**Document text**
How do you persuade IT professionals to embrace the cloud? Microsoft thinks it has an answer in Azure's hybrid developments.
Written by Simon Bisson, Contributor

I spent much of last week in the depths of a Barcelona conference center at TechEd Europe, catching up with Microsoft staff and talking about the future of Microsoft's enterprise business. There's a lot to report back on, particularly around how Redmond is managing the transition from a predominantly on-premise model to one focused on the cloud.

That makes this TechEd a fascinating event, with a company presenting far-reaching changes in its client and server offerings to an inherently conservative audience of IT professionals. It's not that Microsoft's customers don't want to change - like you they're fascinated by technology and its promises - but on the whole they're working for businesses that move relatively slowly, and that can't take the risks associated with a wholesale transition to the cloud.

So it wasn't surprising that most of the TechEd announcements, including more details about the flagship Cloud Platform System, were focused on Microsoft's hybrid cloud. The hybrid cloud is a key facet of Microsoft's cloud strategy - and where it aims to differentiate itself from its main competitors Amazon and Google.

By letting organizations bridge themselves between on-premises and the cloud, taking advantage of cloud-specific capabilities to enhance their on-premises services, Microsoft believes it can keep its existing customer base while slowly helping them use cloud services where possible.

That's where services like the new Azure Batch come in.  It lets businesses use the cloud to handle complex data processing tasks without needing significant code rewrites, and speeds up processing tasks that could otherwise take days.

The Australian arm of Towers Watson, a global financial services risk management company, has been using the service for a while, to speed up stochastic analysis and to handle much larger problem sets. It's probably an ideal customer, one with a well-defined mathematical modelling problem and a large library of existing code that can be used to handle solutions across a massive compute fabric. The demo I saw involved 1,500 tasks running across 1000 cores, and that was a relatively small problem.

**Collected data**
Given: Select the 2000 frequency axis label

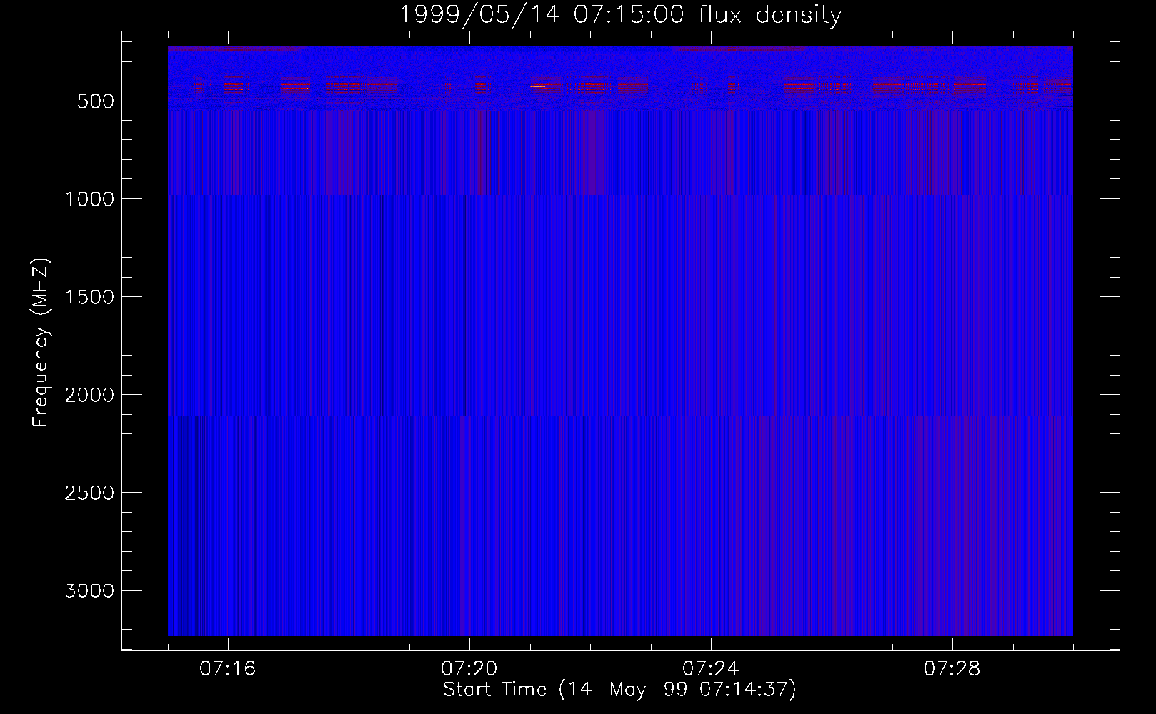Looking at the screenshot, I should pyautogui.click(x=89, y=395).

**Directions**
A. According to the article on Microsoft's hybrid cloud, which two main competitors does Microsoft aim to differentiate itself from?
B. From the article on Microsoft's hybrid cloud, extract the passage starting at "That's where services" and ending at "relatively small problem.".

**Response list**
A. Amazon and Google.

B.
That's where services like the new Azure Batch come in.  It lets businesses use the cloud to handle complex data processing tasks without needing significant code rewrites, and speeds up processing tasks that could otherwise take days.

The Australian arm of Towers Watson, a global financial services risk management company, has been using the service for a while, to speed up stochastic analysis and to handle much larger problem sets. It's probably an ideal customer, one with a well-defined mathematical modelling problem and a large library of existing code that can be used to handle solutions across a massive compute fabric. The demo I saw involved 1,500 tasks running across 1000 cores, and that was a relatively small problem.